A rich country where people live in poverty
The crisis was born precisely in the west of the country, an industrial region which illustrates the mirages of the country’s development, with on the one hand, its gas and oil production areas and on the other, its rutted roads and dilapidated state services. “The authorities invented the myth of the rich country, specifies analyst Galiya Ibragimova, specialist in Central Asia. In terms of socio-economic indicators, however, Kazakhstan is not very different from its neighbors in Central Asia: Uzbekistan, Kyrgyzstan, even Tajikistan. The problems are the same: unemployment, migration from the village to the city, poorly paid labor… ”

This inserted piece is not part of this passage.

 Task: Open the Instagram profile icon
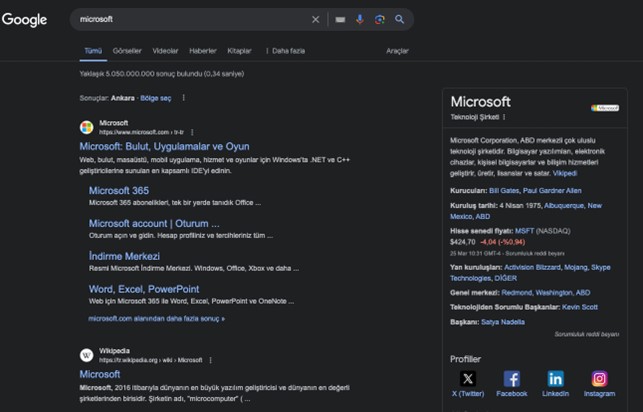coord(599,379)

The crisis had been brewing for a year in the west of the country. Almost every month, rallies once morest rising prices were held in workers’ housing estates. The rise in the prices of liquefied natural gas (LNG), launched as part of a liberalization of the market, triggered the first brutal demonstrations, Sunday, January 2 in Janaozen, before spreading to the large regional city of Aktau, on the shores of the Caspian Sea, then in Almaty, the economic capital of this sparsely populated country (18 million inhabitants) but as large as five times the size of France. When the hard-pressed regime announced a drastic reduction in prices, it was too late: the social revolt had taken a political turn.
After having exiled, imprisoned or bought the silence of political opponents, the regime finds itself faced with a protest without leaders with whom to establish a dialogue. “The authorities will no doubt be tempted by the showdown in the name of stability”, warns Galiya Ibragimova, who thinks that the army will support the government if it orders her to shoot at the crowd. In 2011, at least 14 workers were killed during protests in Janaozen, the city where the current events started.